여러 화자가 포함된 대화 생성

이 페이지에서는 Text-to-Speech로 생성된 여러 화자를 이용해서 대화를 만드는 방법을 설명합니다.

여러 화자가 포함된 오디오를 생성하여 대화를 만들 수 있습니다. 이 기능은 인터뷰, 대화형 스토리텔링, 비디오 게임, e-러닝 플랫폼, 접근성 솔루션에 유용할 수 있습니다.

여러 화자가 포함된 오디오에서는 다음 음성이 지원됩니다.

en-US-Studio-Multispeaker
- 화자: R
- 화자: S
- 화자: T
- 화자: U

예시. 이 샘플은 여러 화자를 이용해서 생성된 오디오입니다.

다중 화자 마크업 사용 방법 예시

다음은 다중 화자 마크업을 사용하는 방법을 보여주는 예시입니다.

Python

Text-to-Speech용 클라이언트 라이브러리를 설치하고 사용하는 방법은 Text-to-Speech 클라이언트 라이브러리를 참조하세요. 자세한 내용은 Text-to-Speech Python API 참고 문서를 확인하세요.

Text-to-Speech에 인증하려면 애플리케이션 기본 사용자 인증 정보를 설정합니다. 자세한 내용은 로컬 개발 환경의 인증 설정을 참조하세요.

"""Synthesizes speech for multiple speakers.
Make sure to be working in a virtual environment.
"""
from google.cloud import texttospeech_v1beta1 as texttospeech

# Instantiates a client
client = texttospeech.TextToSpeechClient()

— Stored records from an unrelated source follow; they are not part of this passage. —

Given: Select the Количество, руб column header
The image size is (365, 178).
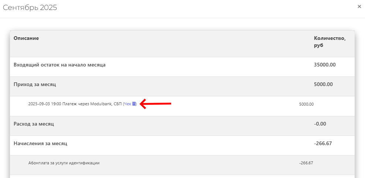Looking at the screenshot, I should tap(330, 41).
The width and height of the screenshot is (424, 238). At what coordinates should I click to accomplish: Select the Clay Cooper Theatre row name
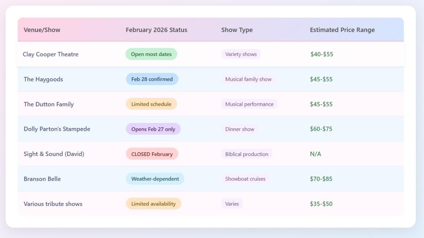tap(51, 54)
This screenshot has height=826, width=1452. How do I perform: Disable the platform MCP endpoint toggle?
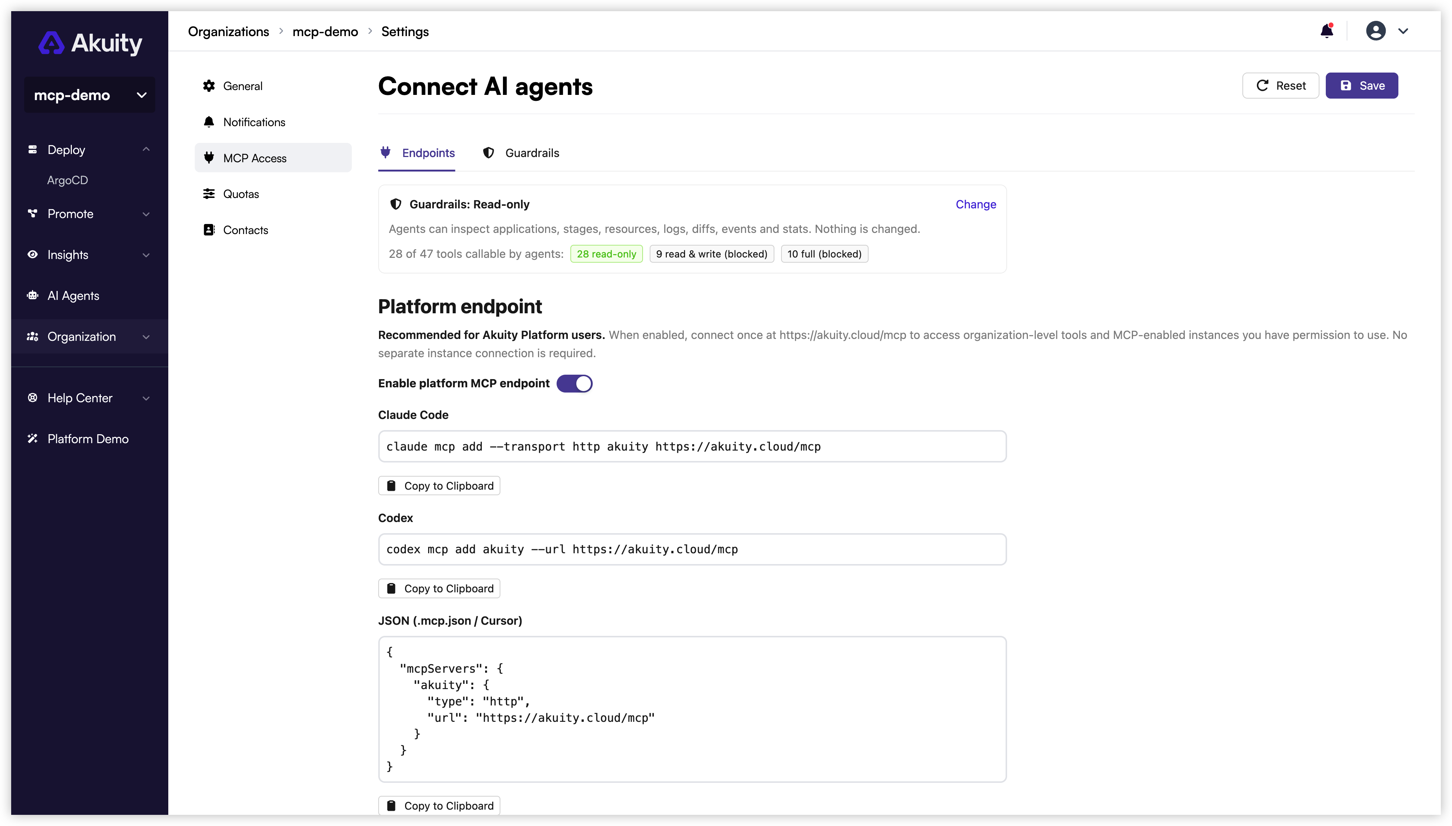(574, 384)
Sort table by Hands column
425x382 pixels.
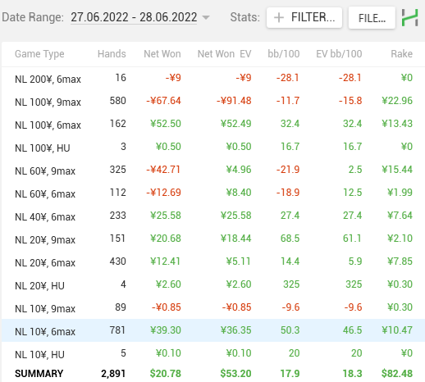click(x=112, y=54)
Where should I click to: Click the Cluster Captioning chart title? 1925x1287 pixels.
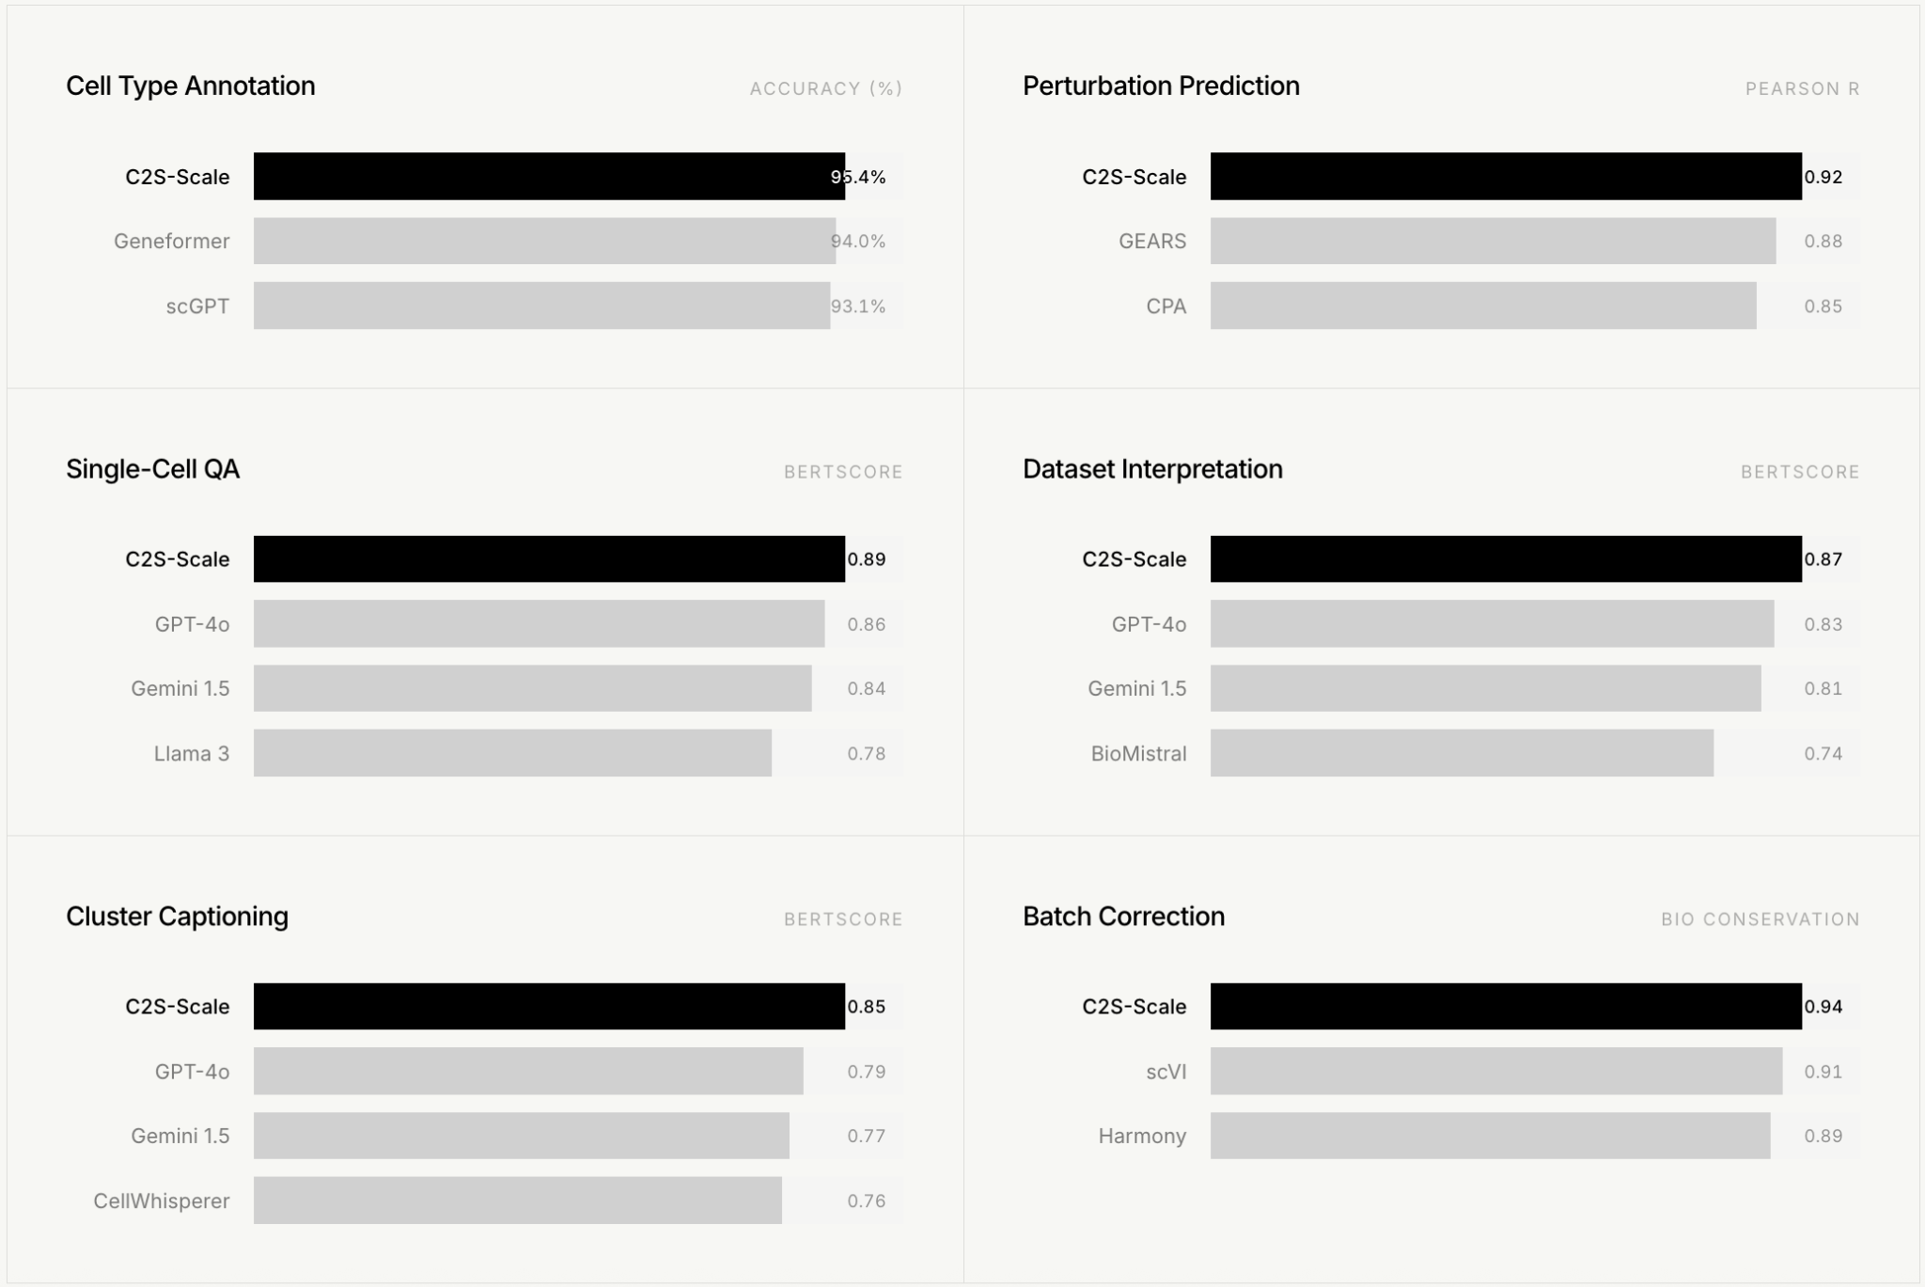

multi_speaker_markup = texttospeech.MultiSpeakerMarkup(
    turns=[
        texttospeech.MultiSpeakerMarkup.Turn(
            text="I've heard that the Google Cloud multi-speaker audio generation sounds amazing!",
            speaker="R",
        ),
        texttospeech.MultiSpeakerMarkup.Turn(
            text="Oh? What's so good about it?", speaker="S"
        ),
        texttospeech.MultiSpeakerMarkup.Turn(text="Well..", speaker="R"),
        texttospeech.MultiSpeakerMarkup.Turn(text="Well what?", speaker="S"),
        texttospeech.MultiSpeakerMarkup.Turn(
            text="Well, you should find it out by yourself!", speaker="R"
        ),
        texttospeech.MultiSpeakerMarkup.Turn(
            text="Alright alright, let's try it out!", speaker="S"
        ),
    ]
)

# Set the text input to be synthesized
synthesis_input = texttospeech.SynthesisInput(
    multi_speaker_markup=multi_speaker_markup
)

# Build the voice request, select the language code ('en-US') and the voice
voice = texttospeech.VoiceSelectionParams(
    language_code="en-US", name="en-US-Studio-MultiSpeaker"
)

# Select the type of audio file you want returned
audio_config = texttospeech.AudioConfig(
    audio_encoding=texttospeech.AudioEncoding.MP3
)

# Perform the text-to-speech request on the text input with the selected
# voice parameters and audio file type
response = client.synthesize_speech(
    input=synthesis_input, voice=voice, audio_config=audio_config
)

# The response's audio_content is binary.
with open("output.mp3", "wb") as out:
    # Write the response to the output file.
    out.write(response.audio_content)
    print('Audio content written to file "output.mp3"')